The Prince George's County Chamber of Commerce honored 36 police officers, deputy sheriffs, firefighters and civilians last week for going beyond the call of duty, and in some cases risking their lives, to protect the community.

Medals were presented to the awardees at the chamber's sixth annual police and fire recognition luncheon for 1982 at the New Carrollton Sheraton Inn.

Police Chief John E. McHale Jr. presented several awards to officers who stepped in to assist in dangerous situations while they were off duty. Such an incident won Officer Eugene Patterson, 28, of Clinton, the chamber's Silver Medal of Valor and the Prince George's County Police Officer of the Year award.

Patterson was off duty on October 31, 1981, when a security guard at Eastover Shopping Center in Oxon Hill told him that an armed man, acting erratically, had gone into a grocery store where he yelled at customers and cashiers.

According to police reports, Patterson waited until the man came out of the store and was heading towards the parking lot, and then challenged him from behind his police cruiser. The man fired twice, breaking a window of the cruiser and hitting the grocery store. Then he ran, and was aiming his gun at another police officer who had arrived to help. When the man stopped, Patterson, who was at close range, yelled at him to distract him. The man then turned towards Patterson and was caught in the police crossfire.

The suspect, William Robinson, 38, of Southeast Washington, died later that day of his wounds. Police investigators said they later found Robinson's diary in which he had written that he was going to kill a police officer.

Patterson said he knew he was receiving the silver medal at the luncheon, but he said he was shocked when he was named officer of the year.

Working in the street is no easy task, and it often seems that the public "is against you," Patterson said in a telephone interview, but he said that such awards "give you encouragement; it's an important pat on the back."

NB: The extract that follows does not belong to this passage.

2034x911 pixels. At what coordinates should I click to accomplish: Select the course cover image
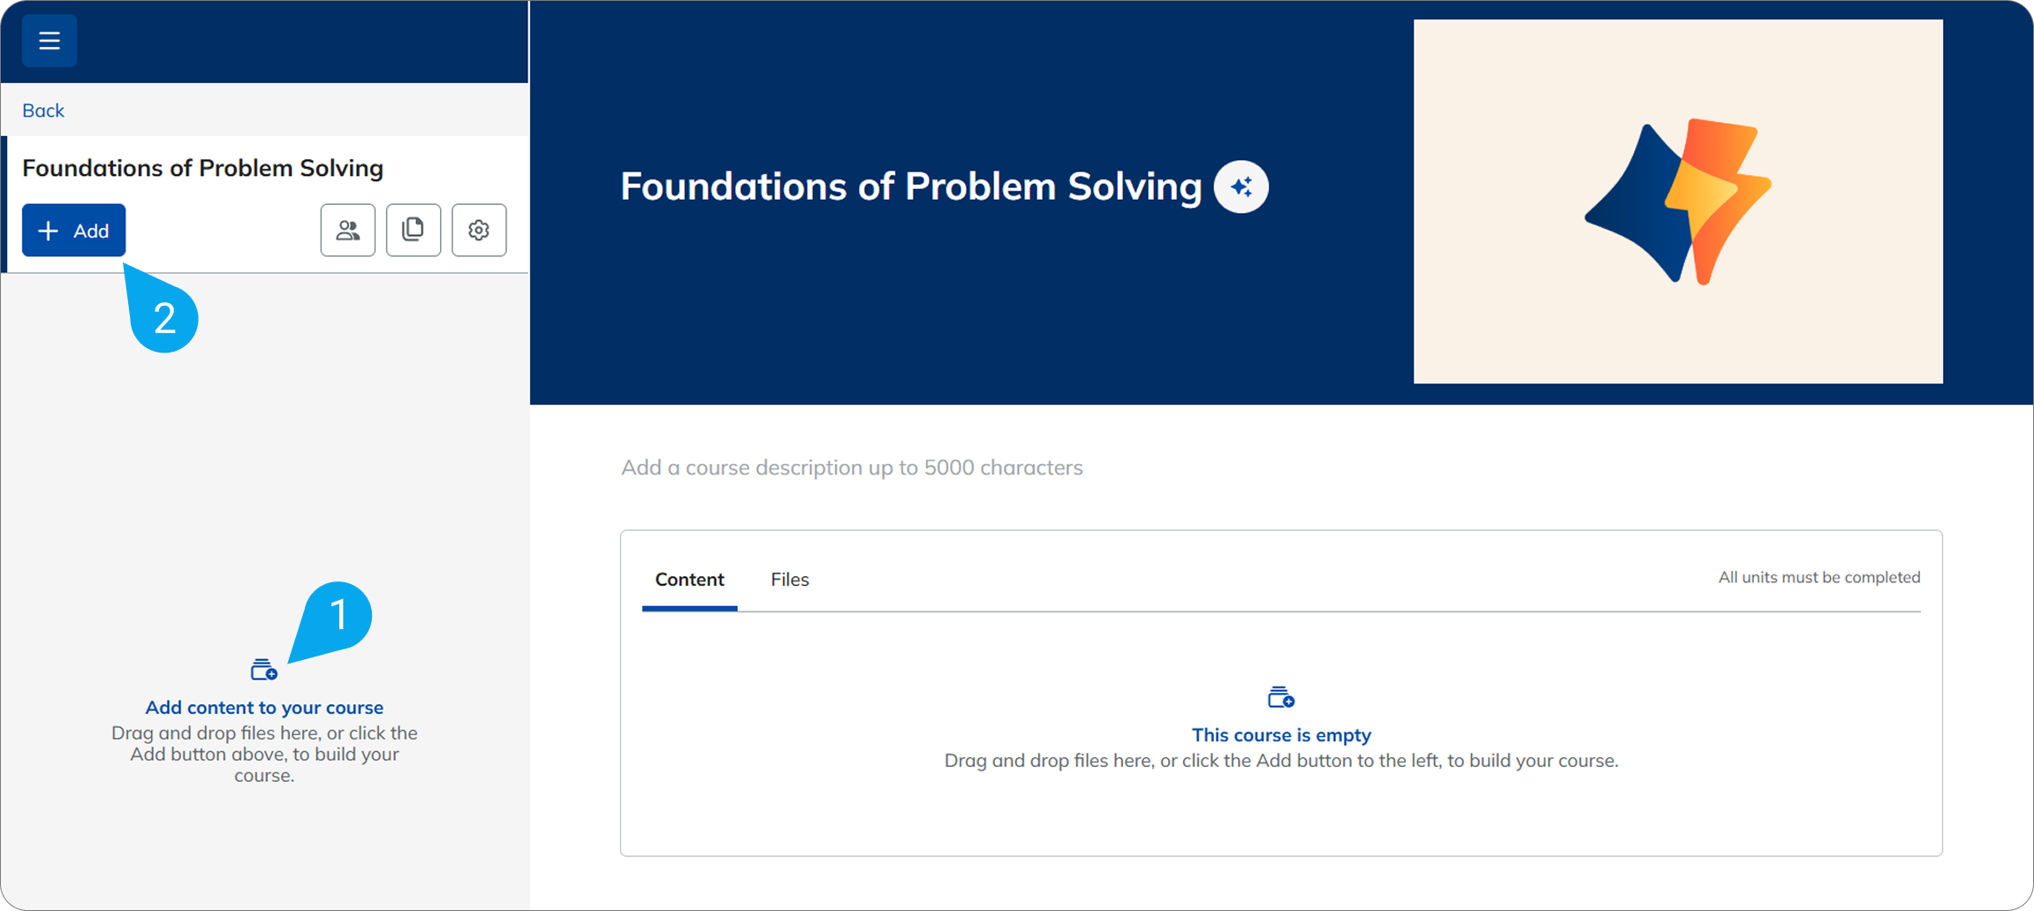tap(1677, 201)
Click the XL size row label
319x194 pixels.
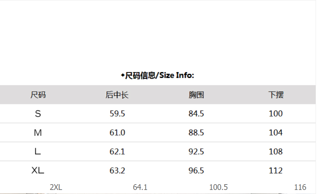(x=38, y=171)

Danny M. Johnson, was named Deputy Sheriff of the Year for 1982at the luncheon. Johnson earned his award as a result of an August, 1982, high-speed chase on the Beltway and the capture of two fugitives from the county jail who were wanted in connection with the murder of a New York City police officer.

For the first time since her near-fatal accident in September, 1981, Prince George's firefighter Barbara (Sandy) Lee made a public appearance, in uniform, outside of the hospital where she struggled so hard for her life. After an emotional speech, Fire Chief Jim Estepp presented Lee with the the department's highest honor, the Fire Chief's Award. Lee, who credits the Shock Trauma Center at the University of Baltimore with saving her life after she fell under a moving fire truck, presented her doctor, Sheldon Brotman, with a red-and-white fire helmet and named him honorary chief surgeon of the fire department.

Other awardees were:

Police Department Silver Medal: Sgt. Donald Graham; Cpls. Michael F. Maloney and John Wyne; Officers Patterson and Stephen Bigelow.

Police Department Bronze Medal: Sgt. Jack Powell; Cpls. Jack E. Greenhill and Clifford Holly; Officers Clifton K. Brinkley, William Clark, Donald Dement, Benton L. Grimm, James E. Hunt, Ronald L. Kaszubski, Frederick G. Panyard, Robert M. Prince, Robert D. Rash and Joseph Wing.

Fire Department Gold Star: Civilian Christopher Erdle; Volunteers Richard K. Lehan and Warren D. Litchfield.

Fire Department Silver Star: Volunteer John O. Rulapaugh; Firefighter John D. Saxty.

Fire Department Bronze Star: Civilians Scott Hendershot and Chris Wallace; Firefighters James K. Edmondston and Richard C. Kershaw; Paramedic Aubrey Linton; Technician Darrell C. Odom; Volunteers Michael W. Brown, Jeff Chandler, Paul R. Chism and Kevin D. Copley.